Giap, décoré par l’Algérie de l’Ordre de l’amitié en 2004 à l’occasion du 50e anniversaire de la victoire de Dien Bien Phu, se définissait lui-même comme un « général de la paix ». « Brezjinski (conseiller à la Sécurité nationale du président des Etats-Unis Jimmy Carter) s’est interrogé sur le pourquoi de notre victoire. Nous nous sommes rencontrés à Alger, peu après la fin de la guerre. ‘‘Quelle est votre stratégie ?’’ interrogea-t-il. Ma réponse fut simple : ‘‘Ma stratégie est celle de la paix. Je suis un général de la paix, non de la guerre ».
C’est certainement pour cela qu’il a été vainqueur ! Avec son peuple, bien sûr !

Michel Peyret

Général Giap : « Mon peuple, mon général ! »

« Le meilleur général du Vietnam est le peuple vietnamien. » Ainsi répondait Giap au général et ancien secrétaire américain à la Défense, Robert McNamara, en visite à Hanoi en 1995.

De la modestie, Giap en aura jusqu’à ses 102 ans de vie, lui qui n’avait rien d’un général ès containers, mais tout juste héros intemporel de la révolution vietnamienne, leader mythique de ses guerres d’indépendance (1954) et de réunification (1975) du Vietnam et icône mondiale de la résistance anticolonialiste et anti-impérialiste. Les galons du généralissime ministre de la Défense du Vietnam (pendant trente ans, jusqu’à sa mise à l’écart dans les années 1980), il ne les a pas dénichés en quincaillerie. « Volcan sous la neige », comme le surnommaient ses camarades du Parti communiste ou « Trotski de la révolution vietnamienne », Giap allait « toujours plus vite, toujours (en) plus audacieux », sa devise, son mot d’ordre ; en prophète de « la guerre totale » contre les oppresseurs en toutes puissances de feu.

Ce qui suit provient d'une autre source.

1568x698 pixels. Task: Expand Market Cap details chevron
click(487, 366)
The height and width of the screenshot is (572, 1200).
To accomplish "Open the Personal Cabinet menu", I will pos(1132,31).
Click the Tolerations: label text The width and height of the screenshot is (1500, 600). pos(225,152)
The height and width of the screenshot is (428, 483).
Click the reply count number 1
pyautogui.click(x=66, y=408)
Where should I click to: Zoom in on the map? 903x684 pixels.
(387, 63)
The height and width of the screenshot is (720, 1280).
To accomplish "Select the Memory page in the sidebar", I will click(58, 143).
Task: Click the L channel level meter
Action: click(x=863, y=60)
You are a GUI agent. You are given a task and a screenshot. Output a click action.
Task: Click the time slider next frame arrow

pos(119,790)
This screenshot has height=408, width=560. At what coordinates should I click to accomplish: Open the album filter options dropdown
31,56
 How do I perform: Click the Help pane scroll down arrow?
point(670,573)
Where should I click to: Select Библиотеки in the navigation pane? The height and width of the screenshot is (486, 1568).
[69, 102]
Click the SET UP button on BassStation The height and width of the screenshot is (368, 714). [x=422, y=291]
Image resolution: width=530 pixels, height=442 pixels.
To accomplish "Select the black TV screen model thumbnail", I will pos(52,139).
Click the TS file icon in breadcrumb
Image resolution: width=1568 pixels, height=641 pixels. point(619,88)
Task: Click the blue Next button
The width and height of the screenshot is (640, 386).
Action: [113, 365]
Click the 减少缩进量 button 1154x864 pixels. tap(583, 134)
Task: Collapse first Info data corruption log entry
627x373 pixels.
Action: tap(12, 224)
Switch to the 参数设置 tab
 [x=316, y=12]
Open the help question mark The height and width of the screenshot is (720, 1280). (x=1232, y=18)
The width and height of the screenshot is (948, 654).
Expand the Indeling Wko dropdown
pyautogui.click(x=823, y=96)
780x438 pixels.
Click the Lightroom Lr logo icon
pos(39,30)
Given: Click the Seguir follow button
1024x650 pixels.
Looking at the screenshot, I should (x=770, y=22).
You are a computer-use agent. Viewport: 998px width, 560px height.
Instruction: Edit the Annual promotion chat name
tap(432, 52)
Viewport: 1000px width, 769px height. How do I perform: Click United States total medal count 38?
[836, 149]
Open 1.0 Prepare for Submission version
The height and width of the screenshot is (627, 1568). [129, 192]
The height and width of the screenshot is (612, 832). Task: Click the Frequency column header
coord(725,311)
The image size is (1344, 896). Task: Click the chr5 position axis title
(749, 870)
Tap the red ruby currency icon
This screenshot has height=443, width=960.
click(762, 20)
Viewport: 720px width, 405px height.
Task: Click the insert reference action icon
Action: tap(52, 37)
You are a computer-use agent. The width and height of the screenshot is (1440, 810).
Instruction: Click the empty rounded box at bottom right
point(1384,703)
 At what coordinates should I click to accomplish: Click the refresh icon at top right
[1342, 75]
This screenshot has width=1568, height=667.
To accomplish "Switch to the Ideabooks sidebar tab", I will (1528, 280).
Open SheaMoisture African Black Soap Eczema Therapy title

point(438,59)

« Nous ne nous laisserons arrêter, disait-il, par aucune considération de personnes, par aucune destruction. » Ni l’armada américaine – un demi-million de soldats – et des millions de litres d’agent orange, de bombes au napalm déversés sur le Vietnam, ni les massacres et les cruautés du corps expéditionnaire français n’ont eu raison de la lutte du peuple vietnamien qu’incarnait jusqu’à friser le mythe le duo révolutionnaire Ho Chi Minh/Giap. « La guerre reste la guerre mais avec les Américains, ce fut autre chose, un conflit néocolonial (…) et, après, une guerre vietnamisée. On a alors changé la couleur de peau des cadavres », disait-il dans un entretien au journal L’Humanité (avril 2004).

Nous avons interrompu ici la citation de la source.